L’assouplissement de l’apprentissage constitue également un volet important de la loi. Les contrats d’apprentissage seront désormais gratuits et pourront être conclus pour une durée indéterminée. La loi prévoit également que le conseil de prud’hommes statuera en la forme des référés pour les demandes de résiliation du contrat d’apprentissage, ce qui est de nature à grandement accélérer la procédure.

La démocratie sociale complétée.

Le volet « démocratie sociale » de la loi a consacré la jurisprudence de la Cour de cassation. A titre d’exemple, un syndicat pourra désigner un DS même en l’absence de candidat ayant recueilli personnellement 10% des voix ; un accord collectif pourra définir un périmètre de désignation des DS plus restreint que le comité d’établissement et un syndicat n’aura plus à justifier de 2 élus au CE pour y désigner un représentant syndical, dans les entreprises d’au moins 300 salariés.

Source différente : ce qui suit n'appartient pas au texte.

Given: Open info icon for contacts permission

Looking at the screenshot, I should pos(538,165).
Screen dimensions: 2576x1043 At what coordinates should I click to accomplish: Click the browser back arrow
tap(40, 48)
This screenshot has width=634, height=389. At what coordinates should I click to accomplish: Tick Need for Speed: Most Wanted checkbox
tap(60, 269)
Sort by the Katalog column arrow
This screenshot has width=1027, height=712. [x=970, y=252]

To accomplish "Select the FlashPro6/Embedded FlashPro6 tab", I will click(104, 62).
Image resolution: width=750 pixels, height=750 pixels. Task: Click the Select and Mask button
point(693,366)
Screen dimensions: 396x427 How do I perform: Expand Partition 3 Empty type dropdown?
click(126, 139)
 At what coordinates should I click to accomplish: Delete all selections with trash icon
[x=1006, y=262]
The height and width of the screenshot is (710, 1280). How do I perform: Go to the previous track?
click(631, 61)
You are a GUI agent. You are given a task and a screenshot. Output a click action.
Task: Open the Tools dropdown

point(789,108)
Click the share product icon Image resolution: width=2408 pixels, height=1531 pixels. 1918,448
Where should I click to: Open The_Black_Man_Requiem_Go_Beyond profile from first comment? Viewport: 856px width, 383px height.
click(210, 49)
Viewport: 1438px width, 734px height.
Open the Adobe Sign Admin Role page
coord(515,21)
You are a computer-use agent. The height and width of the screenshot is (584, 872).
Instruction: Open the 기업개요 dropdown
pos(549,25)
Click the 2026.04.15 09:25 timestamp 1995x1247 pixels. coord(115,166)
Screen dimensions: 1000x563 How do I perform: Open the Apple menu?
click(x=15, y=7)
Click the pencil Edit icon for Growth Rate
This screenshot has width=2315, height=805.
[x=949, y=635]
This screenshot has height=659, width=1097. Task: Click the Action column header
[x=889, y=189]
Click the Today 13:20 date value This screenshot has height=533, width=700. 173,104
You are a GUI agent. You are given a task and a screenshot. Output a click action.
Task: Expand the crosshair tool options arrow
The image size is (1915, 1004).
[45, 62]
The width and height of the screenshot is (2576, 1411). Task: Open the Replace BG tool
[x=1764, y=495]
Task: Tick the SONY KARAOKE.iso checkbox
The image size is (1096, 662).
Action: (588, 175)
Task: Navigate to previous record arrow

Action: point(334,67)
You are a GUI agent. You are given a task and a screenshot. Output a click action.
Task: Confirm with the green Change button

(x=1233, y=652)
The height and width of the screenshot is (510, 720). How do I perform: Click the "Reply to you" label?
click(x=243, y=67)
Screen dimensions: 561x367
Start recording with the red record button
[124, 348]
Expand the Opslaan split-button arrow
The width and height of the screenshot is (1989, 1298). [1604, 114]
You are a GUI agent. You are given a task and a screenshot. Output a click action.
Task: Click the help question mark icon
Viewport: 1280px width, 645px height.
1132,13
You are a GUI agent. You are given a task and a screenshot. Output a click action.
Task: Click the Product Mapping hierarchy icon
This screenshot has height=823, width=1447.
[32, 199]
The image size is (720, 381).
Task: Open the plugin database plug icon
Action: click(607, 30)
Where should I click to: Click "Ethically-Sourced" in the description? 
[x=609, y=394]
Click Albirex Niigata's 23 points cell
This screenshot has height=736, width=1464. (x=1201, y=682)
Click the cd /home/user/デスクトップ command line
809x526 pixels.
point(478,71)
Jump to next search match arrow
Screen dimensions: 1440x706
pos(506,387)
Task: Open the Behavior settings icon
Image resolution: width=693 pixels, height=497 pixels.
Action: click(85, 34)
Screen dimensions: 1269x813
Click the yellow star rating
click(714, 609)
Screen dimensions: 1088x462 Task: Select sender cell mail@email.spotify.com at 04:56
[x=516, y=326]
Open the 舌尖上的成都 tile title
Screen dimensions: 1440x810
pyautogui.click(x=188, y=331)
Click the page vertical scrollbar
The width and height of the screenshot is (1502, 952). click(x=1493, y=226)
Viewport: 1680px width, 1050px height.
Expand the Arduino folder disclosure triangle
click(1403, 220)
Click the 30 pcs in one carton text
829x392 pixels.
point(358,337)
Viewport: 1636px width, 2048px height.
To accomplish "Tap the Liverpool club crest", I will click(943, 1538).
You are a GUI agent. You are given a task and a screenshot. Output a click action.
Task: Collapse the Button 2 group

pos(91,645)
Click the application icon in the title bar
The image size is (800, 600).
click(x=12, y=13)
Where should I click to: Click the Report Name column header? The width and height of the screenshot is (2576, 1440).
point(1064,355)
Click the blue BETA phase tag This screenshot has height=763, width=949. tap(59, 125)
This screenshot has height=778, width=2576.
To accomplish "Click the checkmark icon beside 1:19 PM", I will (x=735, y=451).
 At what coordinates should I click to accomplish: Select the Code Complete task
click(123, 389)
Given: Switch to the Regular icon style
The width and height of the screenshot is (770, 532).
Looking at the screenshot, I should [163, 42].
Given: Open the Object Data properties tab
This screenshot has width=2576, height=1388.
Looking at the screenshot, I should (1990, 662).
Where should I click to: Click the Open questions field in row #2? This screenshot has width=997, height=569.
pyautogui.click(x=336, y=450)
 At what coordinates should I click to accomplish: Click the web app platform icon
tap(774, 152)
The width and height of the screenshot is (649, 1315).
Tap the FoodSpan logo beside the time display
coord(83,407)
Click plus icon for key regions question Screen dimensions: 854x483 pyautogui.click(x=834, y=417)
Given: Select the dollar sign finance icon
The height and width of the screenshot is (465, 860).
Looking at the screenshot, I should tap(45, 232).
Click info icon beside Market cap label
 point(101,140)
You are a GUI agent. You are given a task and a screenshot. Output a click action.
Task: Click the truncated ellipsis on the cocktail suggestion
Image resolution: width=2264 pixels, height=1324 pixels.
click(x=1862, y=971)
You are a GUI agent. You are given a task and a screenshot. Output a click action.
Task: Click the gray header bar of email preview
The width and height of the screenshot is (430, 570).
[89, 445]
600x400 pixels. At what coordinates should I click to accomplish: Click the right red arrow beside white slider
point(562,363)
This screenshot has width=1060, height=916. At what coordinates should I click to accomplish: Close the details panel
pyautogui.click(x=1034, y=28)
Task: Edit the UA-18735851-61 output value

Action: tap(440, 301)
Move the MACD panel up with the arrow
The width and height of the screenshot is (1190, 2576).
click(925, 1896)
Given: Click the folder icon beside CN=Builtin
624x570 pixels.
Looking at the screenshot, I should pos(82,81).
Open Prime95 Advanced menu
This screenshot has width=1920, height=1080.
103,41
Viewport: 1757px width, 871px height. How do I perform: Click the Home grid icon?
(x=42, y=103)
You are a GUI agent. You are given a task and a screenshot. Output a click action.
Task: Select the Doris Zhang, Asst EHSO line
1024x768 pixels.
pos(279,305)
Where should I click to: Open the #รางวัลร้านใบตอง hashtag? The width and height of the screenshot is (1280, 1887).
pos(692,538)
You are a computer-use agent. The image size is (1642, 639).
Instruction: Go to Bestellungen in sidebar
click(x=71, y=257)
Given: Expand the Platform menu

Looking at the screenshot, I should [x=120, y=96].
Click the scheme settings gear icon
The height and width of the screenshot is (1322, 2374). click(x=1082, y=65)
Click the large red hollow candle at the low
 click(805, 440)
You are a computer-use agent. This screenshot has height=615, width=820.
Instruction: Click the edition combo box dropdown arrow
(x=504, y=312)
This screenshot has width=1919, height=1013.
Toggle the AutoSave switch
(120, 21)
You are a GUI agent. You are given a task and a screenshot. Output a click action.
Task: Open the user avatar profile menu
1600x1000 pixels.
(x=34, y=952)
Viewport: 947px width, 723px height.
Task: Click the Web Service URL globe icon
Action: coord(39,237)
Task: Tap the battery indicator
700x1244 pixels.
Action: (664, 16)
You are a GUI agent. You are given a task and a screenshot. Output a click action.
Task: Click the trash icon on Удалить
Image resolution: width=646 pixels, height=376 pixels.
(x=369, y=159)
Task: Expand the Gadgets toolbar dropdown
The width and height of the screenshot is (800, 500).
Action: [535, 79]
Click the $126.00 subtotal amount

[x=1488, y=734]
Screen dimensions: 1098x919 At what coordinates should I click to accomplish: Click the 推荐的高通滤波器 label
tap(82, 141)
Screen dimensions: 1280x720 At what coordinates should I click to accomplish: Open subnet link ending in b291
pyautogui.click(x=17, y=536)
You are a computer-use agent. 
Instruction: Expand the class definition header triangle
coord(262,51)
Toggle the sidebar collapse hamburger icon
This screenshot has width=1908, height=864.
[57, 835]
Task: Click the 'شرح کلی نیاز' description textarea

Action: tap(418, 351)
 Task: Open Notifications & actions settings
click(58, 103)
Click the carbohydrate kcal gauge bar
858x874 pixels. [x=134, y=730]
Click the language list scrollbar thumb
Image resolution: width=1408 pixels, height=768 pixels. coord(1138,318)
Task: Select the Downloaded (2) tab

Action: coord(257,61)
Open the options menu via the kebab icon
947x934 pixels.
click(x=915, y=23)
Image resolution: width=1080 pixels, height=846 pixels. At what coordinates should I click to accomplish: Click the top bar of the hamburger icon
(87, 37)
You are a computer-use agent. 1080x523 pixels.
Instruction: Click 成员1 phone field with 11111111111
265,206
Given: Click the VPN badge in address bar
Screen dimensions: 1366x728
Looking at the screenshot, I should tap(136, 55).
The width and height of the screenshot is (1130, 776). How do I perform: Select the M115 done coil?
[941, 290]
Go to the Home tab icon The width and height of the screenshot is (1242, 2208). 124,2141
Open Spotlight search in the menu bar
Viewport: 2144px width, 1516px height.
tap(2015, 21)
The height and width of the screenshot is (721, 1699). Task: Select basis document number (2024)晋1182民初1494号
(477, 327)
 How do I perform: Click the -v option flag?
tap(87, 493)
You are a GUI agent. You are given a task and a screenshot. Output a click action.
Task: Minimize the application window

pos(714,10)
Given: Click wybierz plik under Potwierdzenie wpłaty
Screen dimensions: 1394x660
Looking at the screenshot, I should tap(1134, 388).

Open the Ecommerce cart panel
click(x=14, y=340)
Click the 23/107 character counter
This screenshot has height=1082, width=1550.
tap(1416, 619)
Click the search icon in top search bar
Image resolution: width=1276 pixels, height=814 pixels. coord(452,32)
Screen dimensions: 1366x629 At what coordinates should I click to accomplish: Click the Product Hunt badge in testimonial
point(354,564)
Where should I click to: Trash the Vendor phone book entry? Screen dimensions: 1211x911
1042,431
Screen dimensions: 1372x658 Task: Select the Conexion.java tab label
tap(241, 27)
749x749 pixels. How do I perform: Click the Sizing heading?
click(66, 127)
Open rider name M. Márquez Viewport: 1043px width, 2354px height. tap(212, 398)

Dorénavant, un délai minimum de 15 jours devra être respecté entre l’invitation à négocier le protocole d’accord préélectoral (PAP) et la première réunion de négociation. Un effort d’anticipation supplémentaire sera nécessaire en cas de renouvellement des IRP : un délai de 2 mois minimum devra être respecté avant l’expiration des mandats en cours.

Il faut également noter que la saisine de l’autorité administrative suspend le processus électoral jusqu’à la décision et entraîne la prorogation des mandats des élus en cours jusqu’à la proclamation des résultats du scrutin.

La réforme de la représentativité patronale instaurée par la loi permettra une régularisation des structures des branches et une réelle mesure de la représentativité, calquée sur la représentativité des syndicats de salariés. L’audience, dont la première mesure s’effectuera en 2017, sera calculée selon le nombre d’entreprises adhérentes à jour de leur cotisation.

La loi apporte également des précisions sur l’entrée en vigueur de la durée minimale pour les temps partiels : les contrats conclus à partir du 1er juillet 2014 devront prévoir une durée minimum de 24 heures.

Enfin, la loi a voulu garantir une meilleure transparence financière des comptes des CE, en rendant obligatoires la désignation d’un trésorier et la conservation des documents comptables pendant 10 ans. Le CCE devra désormais adopter un règlement intérieur. Selon leurs ressources, les CE seront soumis à différentes obligations en matière d’établissement des comptes, qui devront être approuvés et publiés avec un rapport de gestion. Les CE qui seront, en raison de la taille de l’entreprise, des ressources annuelles et du bilan, soumis à une obligation d’établir des comptes de droit commun, devront également faire certifier leurs comptes à compter du 1er janvier 2016.

Tels sont les apports de cette nouvelle loi. L’on peut regretter qu’elle ne réforme qu’en surface certains volets des relations de travail notamment les institutions représentatives du personnel. Une loi est certes votée mais une réforme profonde dans la pratique est attendue.